La mia testa non sarebbe stata pronta 6 o 7 anni fa, perché in Mountain Bike mi sfogavo e basta, come da bambino.
Tornavo tardi dall’ufficio, la voglia di vestirsi era ZERO alle 7 di sera, nelle sere di fine aprile quando ancora fa freddino, ma comincia a fare luce. “che senso ha?”
Senza saperlo, forzandomi a uscire, stavo costruendo la libertà di oggi. Avere poco tempo per andare in bici, faceva si che capissi in quale azienda lavorare, quali responsabilità prendermi per poter crescere e avere l’indipendenza manageriale che vedevo in alcuni miei (pochi) mentori dell’epoca.
Era un vero e proprio metro della qualità della mia vita.

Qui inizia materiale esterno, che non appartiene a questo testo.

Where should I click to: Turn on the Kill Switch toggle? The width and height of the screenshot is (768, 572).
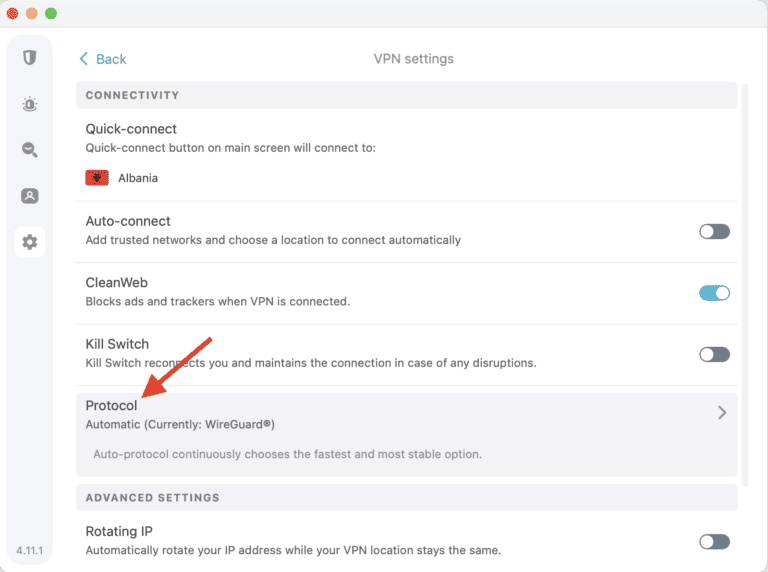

Volevo pesare così tanto, da non dover rendere conto degli orari, ma solo dei risultati.
Senza saperlo accettavo sempre meno compromessi e usavo le ore in bici settimanali come metro della mia libertà presente. Questo mi costringeva a dovermi impegnare a lavoro e a essere disciplinato per fare meglio e in meno tempo, per poter volare sulla bici.
DESTINATI A FALLIRE
Il fatto è che tutti vogliono vincere in qualche modo. ma questo sport è crudele, vince uno.
Butto già un dente o due, ora arriva un “mangia e bevi” super scorrevole. Penso a tutti gli élite che arrivano sempre settimo, nono, quindicesimo. Che voglia hanno di ripresentarsi tutte le domeniche in partenza?
Per me forse è più facile. anche da “amatorasso”, come ci chiamo io, quando sei un “underdog” e non hai quasi alcun talento, non hai niente da perdere, sai che devi solo lavorare tanto e bene. Ma quelli che già lo fanno di mestiere, curano già tutto e non riescono mai, per una carriera intera?
Sono destinati a fallire. Sempre e piu’ di altri. Ma proprio per questo sono ancora li. per la bellezza del processo. perché poi un giorno arriva tutto.
Affinchè qualcuno vinca, ci deve essere qualcuno da battere tutte le sante domeniche. e loro saranno li, ancora una volta a dare filo da torcere. E tra di loro, nel mio piccolo, ci sarò anch’io. Noi. Voi.